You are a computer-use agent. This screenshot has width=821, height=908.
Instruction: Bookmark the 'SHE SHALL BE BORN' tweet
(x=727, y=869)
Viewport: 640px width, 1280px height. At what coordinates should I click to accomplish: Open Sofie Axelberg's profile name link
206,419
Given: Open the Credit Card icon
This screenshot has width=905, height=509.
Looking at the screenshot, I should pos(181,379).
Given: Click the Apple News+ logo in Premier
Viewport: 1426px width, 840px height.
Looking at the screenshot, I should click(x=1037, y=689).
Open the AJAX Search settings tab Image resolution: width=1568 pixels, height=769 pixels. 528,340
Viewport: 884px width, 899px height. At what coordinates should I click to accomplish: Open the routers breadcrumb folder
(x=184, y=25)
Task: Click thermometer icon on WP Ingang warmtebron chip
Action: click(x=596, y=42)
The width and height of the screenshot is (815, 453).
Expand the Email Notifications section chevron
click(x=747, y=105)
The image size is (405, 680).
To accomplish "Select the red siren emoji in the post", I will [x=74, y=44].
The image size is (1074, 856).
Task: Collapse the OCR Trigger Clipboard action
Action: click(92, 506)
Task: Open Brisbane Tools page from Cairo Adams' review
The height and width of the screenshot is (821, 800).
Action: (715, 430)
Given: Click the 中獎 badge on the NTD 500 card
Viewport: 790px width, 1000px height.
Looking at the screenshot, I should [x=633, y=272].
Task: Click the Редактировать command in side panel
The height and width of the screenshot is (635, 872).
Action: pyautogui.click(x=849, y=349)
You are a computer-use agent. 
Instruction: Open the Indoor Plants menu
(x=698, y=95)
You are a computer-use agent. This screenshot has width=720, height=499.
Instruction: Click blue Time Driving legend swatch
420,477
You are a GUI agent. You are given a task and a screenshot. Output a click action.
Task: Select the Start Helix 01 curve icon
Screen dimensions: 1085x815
§
§ **Exercise directions**
Word for word, return the entire listing above.

§ **Answer for this exercise**
You are a computer-use agent. This screenshot has width=821, height=908.
Instruction: Bookmark the 'SHE SHALL BE BORN' tweet
(x=727, y=869)
Viewport: 640px width, 1280px height. At what coordinates should I click to accomplish: Open Sofie Axelberg's profile name link
206,419
Given: Open the Credit Card icon
This screenshot has width=905, height=509.
Looking at the screenshot, I should pos(181,379).
Given: Click the Apple News+ logo in Premier
Viewport: 1426px width, 840px height.
Looking at the screenshot, I should click(x=1037, y=689).
Open the AJAX Search settings tab Image resolution: width=1568 pixels, height=769 pixels. 528,340
Viewport: 884px width, 899px height. At what coordinates should I click to accomplish: Open the routers breadcrumb folder
(x=184, y=25)
Task: Click thermometer icon on WP Ingang warmtebron chip
Action: click(x=596, y=42)
The width and height of the screenshot is (815, 453).
Expand the Email Notifications section chevron
click(x=747, y=105)
The image size is (405, 680).
To accomplish "Select the red siren emoji in the post", I will [x=74, y=44].
The image size is (1074, 856).
Task: Collapse the OCR Trigger Clipboard action
Action: click(92, 506)
Task: Open Brisbane Tools page from Cairo Adams' review
The height and width of the screenshot is (821, 800).
Action: (715, 430)
Given: Click the 中獎 badge on the NTD 500 card
Viewport: 790px width, 1000px height.
Looking at the screenshot, I should [x=633, y=272].
Task: Click the Редактировать command in side panel
The height and width of the screenshot is (635, 872).
Action: pyautogui.click(x=849, y=349)
You are a computer-use agent. 
Instruction: Open the Indoor Plants menu
(x=698, y=95)
You are a computer-use agent. This screenshot has width=720, height=499.
Instruction: Click blue Time Driving legend swatch
420,477
You are a GUI agent. You are given a task and a screenshot. Output a click action.
Task: Select the Start Helix 01 curve icon
Screen dimensions: 1085x815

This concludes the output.